■ **Challenge**:
Return every line below that contains the word "options", copying each one in full. Case counts.
* begin Records provided *
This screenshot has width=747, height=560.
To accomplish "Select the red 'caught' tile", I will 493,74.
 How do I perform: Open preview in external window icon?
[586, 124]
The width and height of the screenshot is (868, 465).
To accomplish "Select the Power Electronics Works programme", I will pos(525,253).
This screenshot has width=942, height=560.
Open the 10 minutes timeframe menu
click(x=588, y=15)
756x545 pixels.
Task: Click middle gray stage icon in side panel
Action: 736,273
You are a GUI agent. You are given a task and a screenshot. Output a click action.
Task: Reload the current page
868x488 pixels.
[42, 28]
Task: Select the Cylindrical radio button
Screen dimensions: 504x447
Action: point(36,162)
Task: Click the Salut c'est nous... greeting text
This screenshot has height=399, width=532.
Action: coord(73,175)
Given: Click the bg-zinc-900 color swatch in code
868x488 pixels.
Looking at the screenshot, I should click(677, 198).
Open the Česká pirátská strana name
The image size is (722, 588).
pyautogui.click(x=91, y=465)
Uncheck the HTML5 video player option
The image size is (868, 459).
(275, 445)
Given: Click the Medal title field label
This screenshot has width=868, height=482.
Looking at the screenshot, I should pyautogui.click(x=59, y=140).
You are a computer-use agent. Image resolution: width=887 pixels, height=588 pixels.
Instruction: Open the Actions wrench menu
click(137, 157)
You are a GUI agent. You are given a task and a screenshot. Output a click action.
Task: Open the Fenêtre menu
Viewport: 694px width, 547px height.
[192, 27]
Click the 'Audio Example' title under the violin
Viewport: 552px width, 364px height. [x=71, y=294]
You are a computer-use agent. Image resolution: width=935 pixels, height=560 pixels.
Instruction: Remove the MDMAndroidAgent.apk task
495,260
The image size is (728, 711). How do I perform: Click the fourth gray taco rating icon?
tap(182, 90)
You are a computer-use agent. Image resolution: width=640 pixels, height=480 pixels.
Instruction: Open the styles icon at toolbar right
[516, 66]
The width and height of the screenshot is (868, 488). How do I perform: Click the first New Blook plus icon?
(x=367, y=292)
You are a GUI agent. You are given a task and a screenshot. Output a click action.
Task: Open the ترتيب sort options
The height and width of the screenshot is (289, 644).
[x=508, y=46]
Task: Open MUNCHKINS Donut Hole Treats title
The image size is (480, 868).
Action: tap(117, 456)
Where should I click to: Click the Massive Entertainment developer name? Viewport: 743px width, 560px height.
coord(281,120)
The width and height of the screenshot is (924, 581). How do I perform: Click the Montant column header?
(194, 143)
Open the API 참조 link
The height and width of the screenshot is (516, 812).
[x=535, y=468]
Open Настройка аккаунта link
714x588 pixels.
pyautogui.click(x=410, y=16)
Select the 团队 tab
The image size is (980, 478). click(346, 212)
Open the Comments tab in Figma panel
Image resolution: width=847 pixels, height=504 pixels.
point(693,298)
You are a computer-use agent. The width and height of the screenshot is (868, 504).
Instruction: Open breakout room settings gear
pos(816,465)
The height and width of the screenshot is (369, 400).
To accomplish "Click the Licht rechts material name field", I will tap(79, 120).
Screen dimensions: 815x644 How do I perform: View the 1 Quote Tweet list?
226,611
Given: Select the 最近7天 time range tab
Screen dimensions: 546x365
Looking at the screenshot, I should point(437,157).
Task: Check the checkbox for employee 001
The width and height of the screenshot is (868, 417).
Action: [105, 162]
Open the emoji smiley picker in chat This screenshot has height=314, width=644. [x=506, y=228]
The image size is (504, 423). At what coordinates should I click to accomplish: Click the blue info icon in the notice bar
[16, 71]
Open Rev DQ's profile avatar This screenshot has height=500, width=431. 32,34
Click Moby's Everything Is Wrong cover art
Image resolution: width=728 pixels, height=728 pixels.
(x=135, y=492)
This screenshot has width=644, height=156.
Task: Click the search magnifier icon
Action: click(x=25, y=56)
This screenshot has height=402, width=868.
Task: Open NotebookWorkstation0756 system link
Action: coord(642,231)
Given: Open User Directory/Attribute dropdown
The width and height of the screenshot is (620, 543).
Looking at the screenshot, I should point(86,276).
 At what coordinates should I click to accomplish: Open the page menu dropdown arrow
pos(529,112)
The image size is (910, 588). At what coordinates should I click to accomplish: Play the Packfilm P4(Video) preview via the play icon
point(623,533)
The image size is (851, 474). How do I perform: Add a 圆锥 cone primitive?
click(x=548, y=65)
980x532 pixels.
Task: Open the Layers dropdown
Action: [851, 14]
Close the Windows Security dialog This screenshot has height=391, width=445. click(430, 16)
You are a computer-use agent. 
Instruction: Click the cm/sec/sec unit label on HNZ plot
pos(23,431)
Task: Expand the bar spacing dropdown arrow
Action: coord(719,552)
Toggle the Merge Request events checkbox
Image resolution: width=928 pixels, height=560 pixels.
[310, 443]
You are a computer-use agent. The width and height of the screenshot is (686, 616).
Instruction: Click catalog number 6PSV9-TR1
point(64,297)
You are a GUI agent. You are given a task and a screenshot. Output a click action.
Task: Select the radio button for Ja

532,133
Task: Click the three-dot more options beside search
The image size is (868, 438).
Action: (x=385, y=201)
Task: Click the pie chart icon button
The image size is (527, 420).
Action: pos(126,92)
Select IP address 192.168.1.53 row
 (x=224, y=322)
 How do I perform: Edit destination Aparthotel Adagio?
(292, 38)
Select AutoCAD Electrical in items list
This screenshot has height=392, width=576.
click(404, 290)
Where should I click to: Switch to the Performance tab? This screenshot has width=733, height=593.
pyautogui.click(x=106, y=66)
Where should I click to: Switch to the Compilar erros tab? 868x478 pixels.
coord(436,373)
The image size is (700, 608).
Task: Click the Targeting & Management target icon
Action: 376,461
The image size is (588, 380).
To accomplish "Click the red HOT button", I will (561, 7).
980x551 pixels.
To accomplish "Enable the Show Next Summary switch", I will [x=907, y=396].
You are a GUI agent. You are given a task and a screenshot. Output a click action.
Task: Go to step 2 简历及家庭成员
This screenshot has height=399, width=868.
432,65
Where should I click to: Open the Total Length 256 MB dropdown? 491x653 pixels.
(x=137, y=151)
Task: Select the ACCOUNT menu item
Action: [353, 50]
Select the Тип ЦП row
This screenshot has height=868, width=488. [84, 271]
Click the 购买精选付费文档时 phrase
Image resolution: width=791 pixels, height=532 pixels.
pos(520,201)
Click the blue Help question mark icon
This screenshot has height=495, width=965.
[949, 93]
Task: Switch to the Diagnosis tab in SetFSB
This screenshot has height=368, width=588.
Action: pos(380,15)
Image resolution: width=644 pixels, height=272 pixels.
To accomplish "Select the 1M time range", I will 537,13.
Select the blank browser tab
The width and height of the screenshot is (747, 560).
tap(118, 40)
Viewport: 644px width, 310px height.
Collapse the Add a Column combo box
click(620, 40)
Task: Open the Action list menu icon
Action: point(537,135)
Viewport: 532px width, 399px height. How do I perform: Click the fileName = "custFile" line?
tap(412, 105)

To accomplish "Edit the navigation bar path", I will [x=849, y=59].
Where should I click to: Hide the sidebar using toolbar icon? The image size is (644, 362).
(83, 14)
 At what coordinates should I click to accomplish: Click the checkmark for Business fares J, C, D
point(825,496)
* end Records provided *
■ **Answer below**:
Task: Open the ترتيب sort options
Task: Click the three-dot more options beside search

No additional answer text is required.